Dare un’occhiata costa solo un po’ di tempo e le raccolte fotografiche che si trovano sul sito di Google Earth che riguardano i fondali marini sono avvincenti. Le nuove immagini subacquee di Street View, disponibili oggi in una raccolta di Google Earth , si spera che incoraggino le persone ad innamorarsi dell’oceano, sia per la sua bellezza che per la sua fragilità, e inizino a proteggerlo.

Le nostre nuovissime immagini subacquee di Street View, come la Lizard Island della Grande Barriera Corallina e le lagune coralline della Nuova Caledonia , sono mozzafiato. Se non sai molto sulle barriere coralline, il colore e la varietà possono sembrare sorprendenti. Ma i colori fluorescenti sono segni che i coralli stanno provando, a proteggersi dagli effetti del riscaldamento dell’oceano – quella che noi chiamiamo “la morte più bella della natura”.

Altre nuove immagini nella collezione mostrano “Million Dollar Point” nell’arcipelago di Vanuatu nel Sud Pacifico, dove jeep e bulldozer sono stati scaricati quando l’esercito americano ha lasciato l’area dopo la seconda guerra mondiale. Le immagini sono un promemoria della visione dell’oceano come luogo per smaltire all’infinito la spazzatura, senza danni.

Doppia settimana a Komodo

Periodo ideale, quello di mezza estate, da trascorrere nell’arcipelgo di Komodo, Indonesia. Con così tanti giorni, come da proposta di Aquadiving – da poter scorrazzare in mare e sotto il mare. Per poter visitare con calma gli strani fondali di queste isole, arcipelago nel bel mezzo di altre isole più estese. Riprendendo un concetto già espresso ma pur sempre valido si può affermare che la varietà di vita marina del Parco di Komodo è simile se non superiore ad altre mete di maggior fama, ricordando che quest’area è l’epicentro della biodiversità marina, luogo prediletto per la macro fotografia e per coloro che amano osservare le infinite varietà e i colori di un lussureggiante mare tropicale.  In questo sito ci sono informazioni come la descrizione dei siti più noti che si raggiungono se si risiede presso il Komodo Resort. Ma non c’è solo questo sfogliando le pagine di AQT News.
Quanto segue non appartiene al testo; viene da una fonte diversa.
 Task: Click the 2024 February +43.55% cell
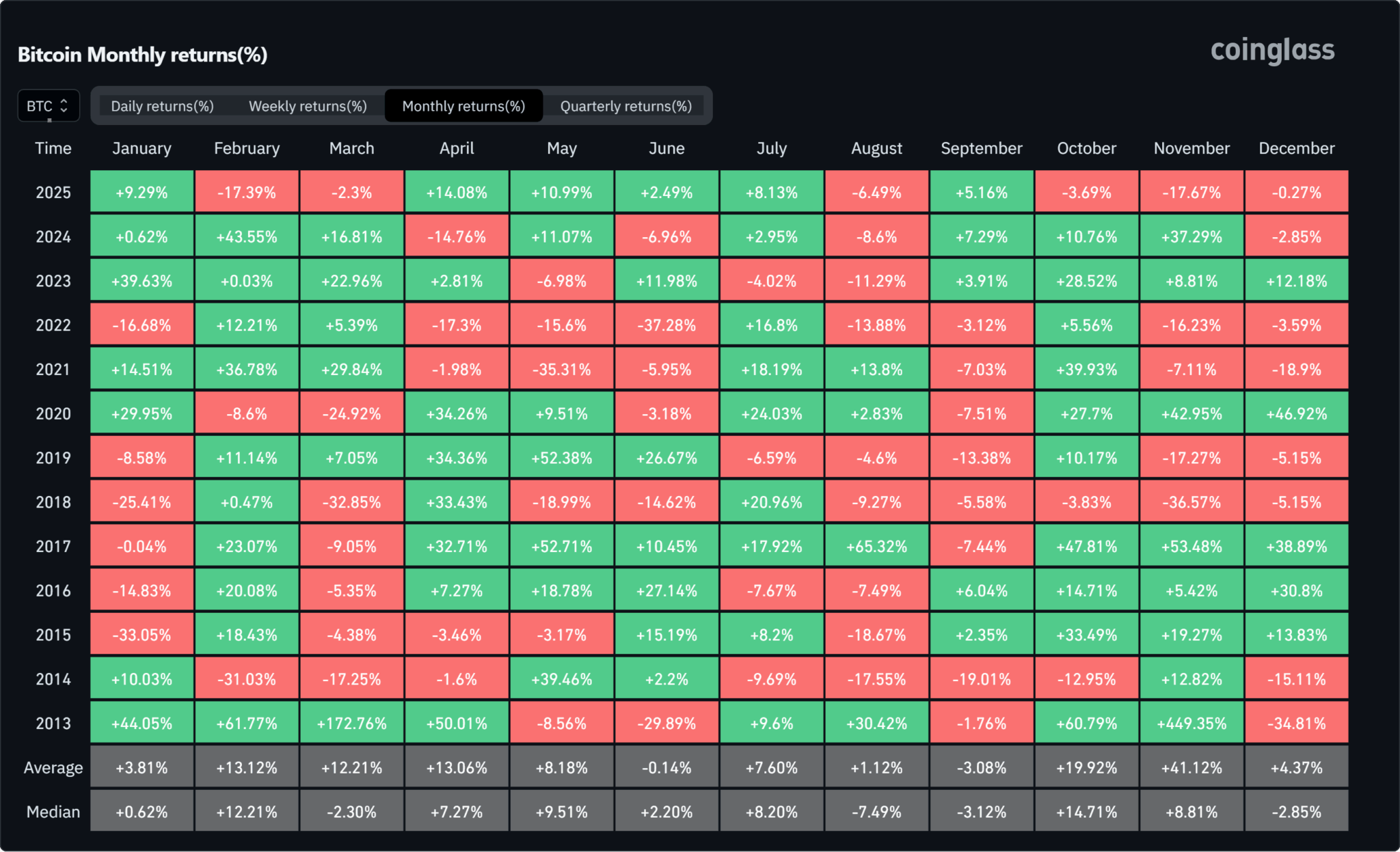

Mozambico, la grande razza

La razza che in inglese chiamano small eye – piccoli occhi – (Megatrygon microps) e una delle pastinache che raggiunge dimensioni davvero stupefacenti. Superano i due metri di larghezza. Non vivono ovunque ma in aree ben precise, una di queste sono le acque lungo la costa del Mozambico dove i ricercatori hanno messo in atto un sistema per catalogarle e riconoscerle. Andrea Marshall, co-fondatore della Marine Megafauna Foundation ha effettuato i primi avvistamene nel 2004 e da allora si è messo all’opera prima che come spiega alla rivista Peer che sia troppo tardi. Il 31% tra razze e squali sono a rischio estinzione e sono sulla lista Rossa delle specie in pericolo. La fondazione ha chiesto aiuto ai subacquei ed ai turisti che frequentano il mare del Mozambico chiedendo loro di fotografare queste enormi razze e di inviare loro le fotografie. Le razze hanno segni particolari sul dorso e sul ventre, l’uno diverso dagli altri, una sorta di segno distintivo. Benché grandi sono animali molto schivi e timidi e facilmente avvicinabili. Sono arrivate circa 140 foto che sono state utili per l’identificazione delle razze che in molti casi sono riapparse nello stesso tratto di oceano. Mentre in altri casi la stessa razza è stata avvistata centinai di chilometri di distanza per ritrovarla poi nel medesimo luogo di origine. Si è così scoperto tra l’altro che questi animali migrano per ragioni sconosciute, si spostano rapidamente da un luogo all’altro per poi tornare da dove provengono. La minaccia più grave è la pesca indiscriminata, le reti a circuizione e quelle da posta lungo la costa, minacce difficili da eliminare perchè spesso le popolazioni costiere svolgono questo tipo di attività al solo scopo di sfamarsi.